Is the Death of Newspapers the End of Good Citizenship?
Is the Death of Newspapers the End of Good Citizenship? « Sigmund, Carl and Alfred
The death of newspapers - by cutbacks, outright disappearance, or morphing into lean websites - means a reduction of watchdog reporting and less local information. Some say it has caused a drop in civic participation. Is it a blow to good citizenship?
One Saturday in June, the Pinstripe Brass Band played a traditional jazz funeral in the lakeside Gentilly neighborhood of New Orleans. When “Just a Closer Walk With Thee” gave way to a livelier tune, dozens of mourners danced.

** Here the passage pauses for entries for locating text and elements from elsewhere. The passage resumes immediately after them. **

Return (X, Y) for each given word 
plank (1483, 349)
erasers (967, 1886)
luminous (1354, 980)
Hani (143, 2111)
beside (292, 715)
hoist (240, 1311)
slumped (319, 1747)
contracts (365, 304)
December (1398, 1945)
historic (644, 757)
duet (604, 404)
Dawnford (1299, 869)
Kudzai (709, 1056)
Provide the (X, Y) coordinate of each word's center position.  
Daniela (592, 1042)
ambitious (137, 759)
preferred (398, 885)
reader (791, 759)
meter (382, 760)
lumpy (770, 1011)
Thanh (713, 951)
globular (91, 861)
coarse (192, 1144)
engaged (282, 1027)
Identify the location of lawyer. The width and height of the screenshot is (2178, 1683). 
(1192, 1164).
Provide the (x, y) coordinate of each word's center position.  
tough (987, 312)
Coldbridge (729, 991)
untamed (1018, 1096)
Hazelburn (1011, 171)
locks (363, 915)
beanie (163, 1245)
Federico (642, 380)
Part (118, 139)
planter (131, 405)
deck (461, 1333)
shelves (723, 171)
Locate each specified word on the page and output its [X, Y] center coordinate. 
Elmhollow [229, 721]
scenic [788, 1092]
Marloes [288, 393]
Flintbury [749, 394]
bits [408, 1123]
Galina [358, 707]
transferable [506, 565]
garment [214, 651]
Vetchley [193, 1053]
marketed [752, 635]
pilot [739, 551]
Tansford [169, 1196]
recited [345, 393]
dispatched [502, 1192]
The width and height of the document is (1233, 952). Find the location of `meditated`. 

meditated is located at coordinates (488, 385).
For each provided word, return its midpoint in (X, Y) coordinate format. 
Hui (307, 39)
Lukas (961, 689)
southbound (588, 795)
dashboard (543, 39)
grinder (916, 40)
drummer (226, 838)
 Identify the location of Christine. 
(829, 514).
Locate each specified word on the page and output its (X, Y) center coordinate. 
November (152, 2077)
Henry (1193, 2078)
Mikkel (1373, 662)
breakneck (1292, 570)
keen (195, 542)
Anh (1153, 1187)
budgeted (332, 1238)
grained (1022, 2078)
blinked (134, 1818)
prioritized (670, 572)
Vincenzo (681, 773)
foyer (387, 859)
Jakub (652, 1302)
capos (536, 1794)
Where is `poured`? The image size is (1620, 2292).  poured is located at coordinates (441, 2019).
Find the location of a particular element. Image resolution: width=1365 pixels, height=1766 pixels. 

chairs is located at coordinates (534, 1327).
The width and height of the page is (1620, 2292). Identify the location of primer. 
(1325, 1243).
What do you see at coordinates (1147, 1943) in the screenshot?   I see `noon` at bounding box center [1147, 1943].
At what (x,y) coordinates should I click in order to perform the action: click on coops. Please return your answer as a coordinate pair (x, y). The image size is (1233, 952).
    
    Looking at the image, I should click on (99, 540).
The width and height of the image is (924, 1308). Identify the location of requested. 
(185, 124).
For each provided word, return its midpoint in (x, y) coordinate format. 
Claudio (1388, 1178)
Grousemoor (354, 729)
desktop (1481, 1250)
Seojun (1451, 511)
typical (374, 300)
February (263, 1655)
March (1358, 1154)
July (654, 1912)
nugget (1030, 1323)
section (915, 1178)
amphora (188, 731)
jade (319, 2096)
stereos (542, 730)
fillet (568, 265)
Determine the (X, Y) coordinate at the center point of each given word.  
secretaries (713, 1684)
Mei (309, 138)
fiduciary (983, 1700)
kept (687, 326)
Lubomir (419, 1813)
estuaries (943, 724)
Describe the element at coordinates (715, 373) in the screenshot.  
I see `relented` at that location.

But there was no coffin. Black frosting on a sheet cake spelled “-30-,” the mark reporters put at a story’s end. This was a requiem for a newspaper.
The 175-year-old daily Times-Picayune, with a paid weekday circulation of more than 134,000, had announced plans to slash print publication to three days a week, leaving daily coverage to its online edition. “Paper Lays Off 200 Employees” blared a Times-Picayune headline. Those cuts included the funeral’s host, photographer John McCusker, who had documented hurricane Katrina from a kayak after losing his home to the floodwaters.
The Pulitzer Prize-winning work of Mr. McCusker and his colleagues had madeThe Times-Picayune indispensable to a community rebuilding after tremendous loss.
So when readers learned their daily paper was going away, many saw a dangerous civic situation.